L’autrice è Ilaria Maria Dondi, giornalista bresciana e direttrice del magazine online Roba da Donne. La riflessione di Dondi si è subito diffusa insieme all’hashtag #losapevamotutte, che in 24 ore è stato rilanciato su diversi social e da molti nomi noti tra i quali l’influencer Chiara Ferragni.
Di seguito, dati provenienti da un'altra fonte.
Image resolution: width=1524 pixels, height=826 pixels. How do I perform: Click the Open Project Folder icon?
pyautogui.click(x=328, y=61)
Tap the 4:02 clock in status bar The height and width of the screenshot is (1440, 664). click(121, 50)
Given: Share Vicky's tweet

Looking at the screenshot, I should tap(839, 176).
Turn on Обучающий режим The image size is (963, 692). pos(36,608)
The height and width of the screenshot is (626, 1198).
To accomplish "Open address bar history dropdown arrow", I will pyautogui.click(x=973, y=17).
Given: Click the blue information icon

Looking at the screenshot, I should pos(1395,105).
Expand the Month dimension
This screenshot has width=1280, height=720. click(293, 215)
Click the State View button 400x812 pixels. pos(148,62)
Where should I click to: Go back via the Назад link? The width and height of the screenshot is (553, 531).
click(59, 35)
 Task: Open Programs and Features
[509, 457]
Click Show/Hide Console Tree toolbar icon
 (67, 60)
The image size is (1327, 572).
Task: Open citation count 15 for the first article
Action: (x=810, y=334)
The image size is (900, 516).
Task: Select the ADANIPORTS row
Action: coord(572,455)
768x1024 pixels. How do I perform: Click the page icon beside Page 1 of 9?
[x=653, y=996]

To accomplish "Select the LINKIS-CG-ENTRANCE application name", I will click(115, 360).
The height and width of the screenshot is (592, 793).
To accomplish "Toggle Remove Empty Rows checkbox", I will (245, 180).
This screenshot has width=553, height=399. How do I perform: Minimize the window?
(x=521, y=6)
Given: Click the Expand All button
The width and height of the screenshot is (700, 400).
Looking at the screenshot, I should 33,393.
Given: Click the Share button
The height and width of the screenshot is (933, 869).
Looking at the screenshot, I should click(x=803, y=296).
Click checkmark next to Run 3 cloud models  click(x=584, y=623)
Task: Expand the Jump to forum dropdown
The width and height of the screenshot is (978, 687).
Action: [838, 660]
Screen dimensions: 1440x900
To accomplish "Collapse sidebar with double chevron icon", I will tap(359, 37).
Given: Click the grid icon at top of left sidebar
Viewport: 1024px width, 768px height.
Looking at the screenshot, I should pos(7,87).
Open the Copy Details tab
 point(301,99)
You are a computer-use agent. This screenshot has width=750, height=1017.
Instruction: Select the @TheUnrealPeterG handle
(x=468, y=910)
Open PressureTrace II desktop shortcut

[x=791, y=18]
«Credo che il post abbia ricevuto questa risonanza perché ha toccato un discorso che si fa poco - spiega Dondi -: quando ci troviamo di fronte a una donna che scompare è molto vero che lo sappiamo bene tutte e tutti. Difficilmente pensiamo a un allontanamento volontario. Quando una donna di colpo non c’è più, sai già cosa è successo. Quando poi salta fuori una vita parallela come quella di Alessandro Impagnatiello è subito chiaro. È una cosa che non puoi dire giornalisticamente parlando, perché devi attenerti ai fatti e ottenere riscontri. Ma lo sapevamo tutte com’era andata e questo dice la portata di un fenomeno come il femminicidio. Che non è la retorica della tragedia o del raptus, né un evento straordinario: è la norma ed è un discorso culturale che ci espone tutte al rischio».

Basta silenzio

E così, davanti alla 41esima uccisione di una donna in ambito familiare e affettivo dall’inizio del 2023, c’è una fetta di popolazione che non resta in silenzio e si fa sentire. Persone che via social prendono le distanze dall’idea di possesso e prevaricazione che troppo spesso condiziona le relazioni e sottolinea la necessità di un’educazione sentimentale libera da pregiudizi sessisti. Le stesse che dopo il post di Dondi hanno ribadito il loro rifiuto della logica secondo cui davanti alla violenza di genere la responsabilità della prevenzione ricade sulle donne, le vittime, invece che sugli uomini.

Educate i vostri figli

«Educate i vostri figli» è la replica di molti utenti su Instagram, che contestano la responsabilizzazione delle donne quando muoiono ammazzate. Il problema però è che questo discorso resta prevalentemente oggi un problema delle donne. Sottolinea Dondi: «In questo dibattito dopo i femminicidi manca sempre la parte che più sarebbe interessata, cioè gli uomini. Qualcuno si unisce alle voci femminili, ma non c’è una responsabilità di genere. La maggior parte degli uomini tende a difendersi dicendo cose come "non ho mai picchiato nessuno" o "non tutti gli uomini sono così", ma è il minimo sindacale. Invece dovrebbero iniziare a pensare che sì, in una società maschilista non ci sono i bravi ragazzi insospettabili che di colpo uccidono la loro compagna per mancanza di strumenti culturali. È il momento di acquisirli e smettere di fare incontri sulla violenza contro le donne solo fra donne. Che gli uomini si assumano una responsabilità di genere e comincino a fare tavoli sul tema anche loro».